The common operation be loading a file/table from a source, applying transformations(as per the business requirements) and saving the transformed data as output.
- Input — a file/table with one billion of records.
- Transformation to apply — Filter operation which filters out majority of the records. Only a hundred records matches the filter condition
- Output — The filtered hundred records are saved as output(file/table format).
How the scenario is handled in normal serial execution pipelines:
- Step 1: Complete set of records (one billion records) will be loaded.
- Step 2: Filter operation is applied and only a 100 records which matches the filter condition are retrieved for further operations.
- Step 3: Saving the output in either file/table format.

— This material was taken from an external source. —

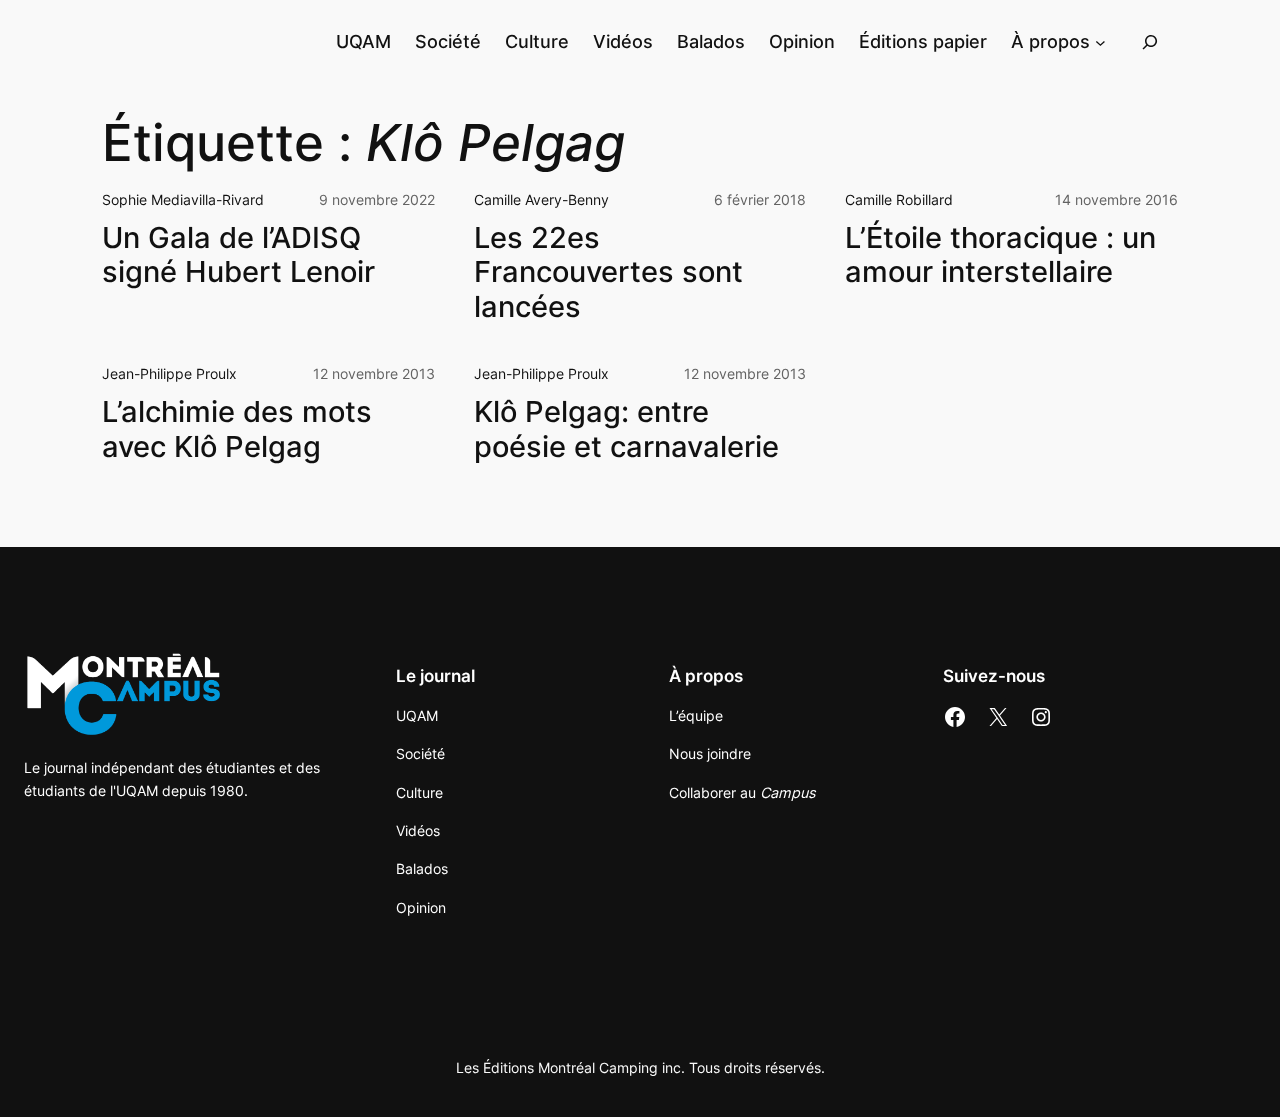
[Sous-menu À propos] (1100, 41)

How the scenario is handled in Apache Spark following lazy evaluation:
Spark Execution begins only when an action is triggered. In the specified use case, loading and applying filter conditions are tranformations and saving the output is an action.
When the action (saving output) is called, Spark knows that the final output required is only the records that are getting filtered. So instead of loading the billion records, only the matching hundred records are loaded from source.
This is why lazy evaluation plays an important role in enhancing the performance of Spark. Lazy Evaluation is not limited only to Spark. Some other distributed systems and programming languages like Haskell use the concept of lazy evaluation.